Charles Compton The Bronx
In “Unions can pig out” (April 23), The Post wrongly attacked a bill I authored, S.1457, as simply a sweetener for “union pals.”
This is grossly inaccurate. The purpose of this bill is to correct the pension provisions to include mandatory overtime pay in a union member’s final average-salary calculation.
If employees are required to work overtime and potentially face discipline if they decline, that overtime should be included in an employee’s final average-salary calculation.
This bill is clearly far from pension pork. This legislation is not a sweetener but an effort to fairly treat public employees, like our snowplow drivers and firstresponders who are, at times, mandated to work overtime.
They deserve to have their pension payments reflect the mandatory work that they undertake as a part of their jobs.
Sen. Tony Avella (D-Queens) Whitestone
Peter Abbate and Martin Golden, the two Albany politicians championing the extension of retirement benefits for state and local civil servants, are my assemblyman and state senator, respectively.
Their true constituents are the public-employee unions who contribute to their campaigns, not the residents of the workingclass districts they represent.

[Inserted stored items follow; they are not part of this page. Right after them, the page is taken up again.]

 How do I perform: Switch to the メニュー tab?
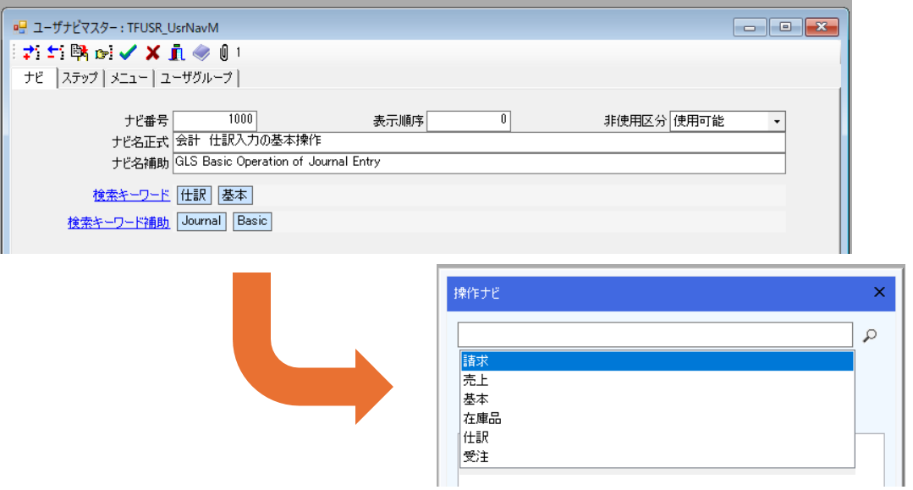click(x=129, y=79)
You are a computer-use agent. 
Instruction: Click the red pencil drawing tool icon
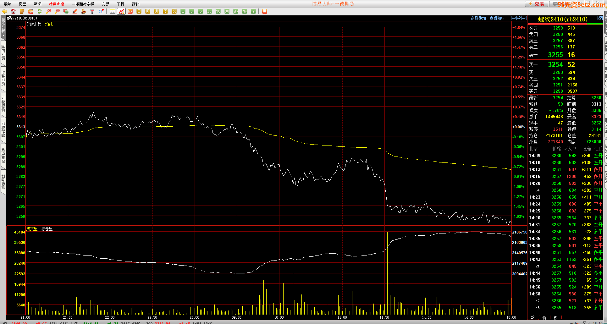point(75,11)
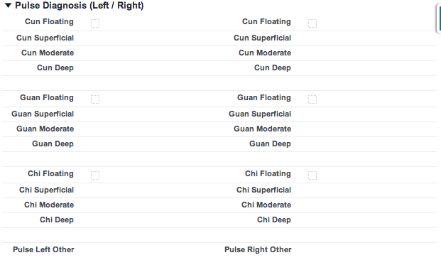Collapse the Pulse Diagnosis section triangle
Image resolution: width=441 pixels, height=265 pixels.
[8, 6]
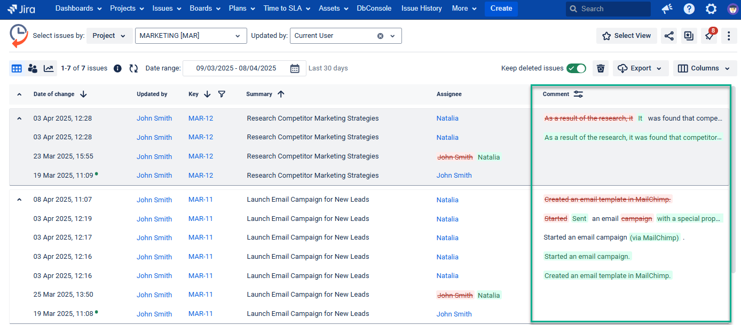Select DbConsole in the navigation bar
This screenshot has width=741, height=325.
pos(374,9)
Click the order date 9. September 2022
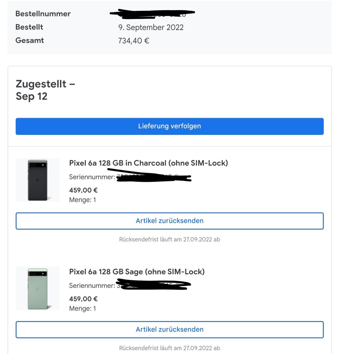Screen dimensions: 339x354 click(151, 27)
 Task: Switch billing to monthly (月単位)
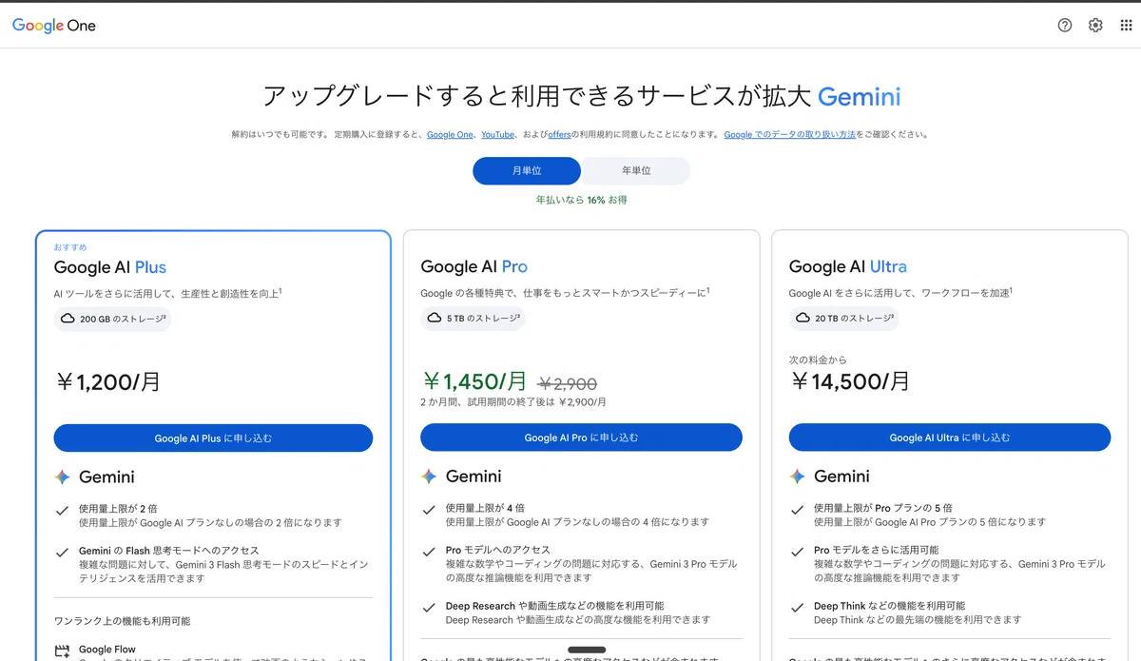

Workers in the private sector, like me and my neighbors, can only dream of the great deal these public employees receive.
And yet the benefits are never enough for them or their water-carriers in Albany.
Dennis Middlebrooks Brooklyn
Of all of the publicunion “sweeteners” mentioned, I think that the one regarding mandatory overtime is valid.
If you must work overtime, then it should count toward your pension.
Charlie Honadel Venice, Fla.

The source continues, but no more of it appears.